İnsan Üzerinde Deney – TCK 90

İnsan üzerinde deney

Madde 90- (1) İnsan üzerinde bilimsel bir deney yapan kişi, bir yıldan üç yıla kadar hapis cezası ile cezalandırılır.

(2) İnsan üzerinde yapılan rızaya dayalı bilimsel deneyin ceza sorumluluğunu gerektirmemesi için;

a) Deneyle ilgili olarak yetkili kurul veya makamlardan gerekli iznin alınmış olması,

Etik kurul, gönüllülerin hakları, güvenliği ve esenliğinin korunması amacıyla araştırma ile ilgili diğer konuların yanı sıra gönüllülerin bilgilendirilmesinde kullanılacak yöntem ve belgeler ile bu kişilerden alınacak olurlar hakkında bilimsel ve etik yönden görüş vermek üzere teşkil edilecek ve Kurumca onaylanacak bağımsız kurulları ifade eder (İBUKAY m. 4/n). Hasta Hakları Yönetmeliği’nin 32. ve 33. maddesinde kişinin tıbbi araştırmalara yönelik rızasının taşıması gereken şartlar açıklanmıştır. Buna göre araştırma veya eğitim amaçlı hiçbir tıbbi müdahalenin Sağlık Bakanlığı’nın izni ve kişinin rızası olmaksızın yapılamayacağı belirtilmiştir.
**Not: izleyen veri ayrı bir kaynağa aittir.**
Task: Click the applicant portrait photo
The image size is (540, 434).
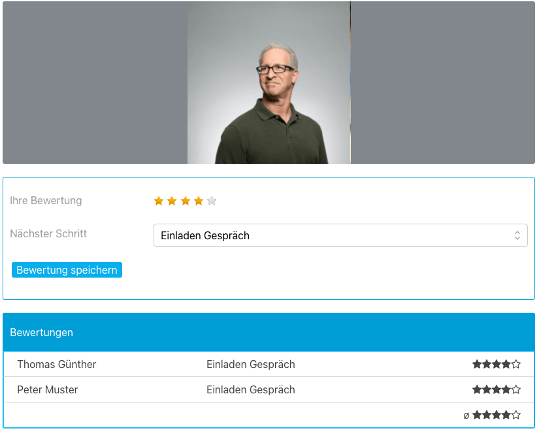Action: pyautogui.click(x=269, y=82)
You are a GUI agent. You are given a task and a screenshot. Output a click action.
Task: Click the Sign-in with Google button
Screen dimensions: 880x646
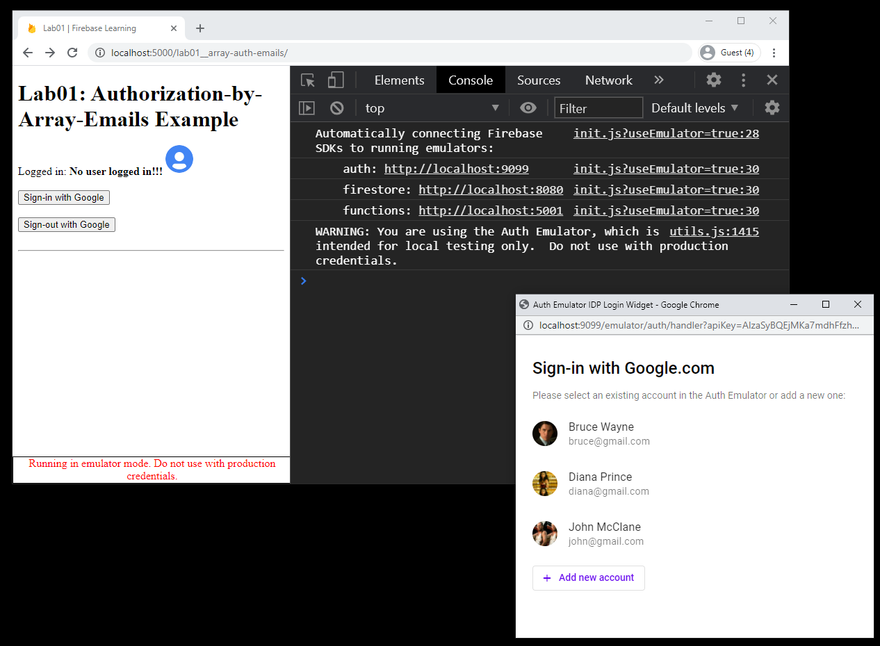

Ayrıca gönüllünün bu rızasını araştırmanın her safhasında geri alabileceği konusunda bilgilendirilmiş olması ve rızanın yazılı şekil şartına tabi olacağı belirtilmektedir. (Sinan Bayındır, İnsan Üzerinde Deney ve Deneme Suçları, s.105)

b) Deneyin öncelikle insan dışı deney ortamında veya yeterli sayıda hayvan üzerinde yapılmış olması,

Burada insan dışı deney ortamı ile kast edilen cesetler ve vücut parçalarıdır. Laboratuvar ortamında oluşturulan deney önce hayvanlar üzerinde, daha sonra bu insan dışı ortamda denenmeli, hal ve şartlar deneyi gerekli kılarsa o zaman insan üzerinde uygulanmalıdır.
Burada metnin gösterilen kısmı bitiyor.